One reason why so many western readers have a hard time appreciating the bible has to do with the honor-shame culture from which it derives. A group of scholars known as the Context Group have been using anthropological and social-science tools to examine the bible since the '80s, and their work goes a long way in helping us understand what often appears to be an alien and brutally bizarre world. Bruce Malina and Richard Rohrbaugh's social science commentaries on the Synoptic Gospels and John are good places to start. John Pilch's The Cultural Dictionary of the Bible is a handy ready-reference tool, explaining such things as why lying is honorable, wealth is thievery, and questions are hostile. Zeba Crook's recently published Reconceptualising Conversion discusses the nature of religious conversion in these cultures, where people convert not for introspective or soul-searching reasons, but for those we perceive as more selfish: the "balance sheet" -- "what's in it for me?" -- leads one to answer a divine call and honor the deity through prayer, praise, and aggressive proselytism. Works like these have done much to help us understand the players of the bible on their own terms.
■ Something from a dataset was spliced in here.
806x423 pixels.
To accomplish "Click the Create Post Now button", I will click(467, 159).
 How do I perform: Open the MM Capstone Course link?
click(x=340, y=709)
It's true that we value some honor and shame in the west, but for the most part our heritage owes to the code of integrity and guilt. Taken in strong doses the honor-shame code seems suffocatingly oppressive. One need only read the recent New York Times article by Salaman Rushdie, whose sentiments speak for most of us in condemning the honor-culture of rape and suicide in India and Pakistan:
"The use of rape in tribal disputes has become, one might say, normal. And the belief that a raped woman's best recourse is to kill herself remains widespread and deeply ingrained."How can stuff like this be condoned, especially when the woman is not at fault? The objection, however, appeals to innocence, and the honor-shame code often has little to do with innocence or "who is at fault". Women in this context are irrevocably shamed, regardless of their innocence, because of the nature of female honor. Unlike male honor, which is macho and won in public combative contests, whether verbal or physical -- and which is flexible and can be restored after loss in a later conflict -- female honor is sexual and absolute; once lost, forever gone. Any sexual offense on a woman's part, however slight, however intended or unintended, shames her and every male in her paternal kin group forever. Thus the woman mentioned in the above article, raped by her father-in-law, was pronounced unclean by the Deobandi priest (laying down the uncompromising edict, "it does not matter if it was consensual or forced").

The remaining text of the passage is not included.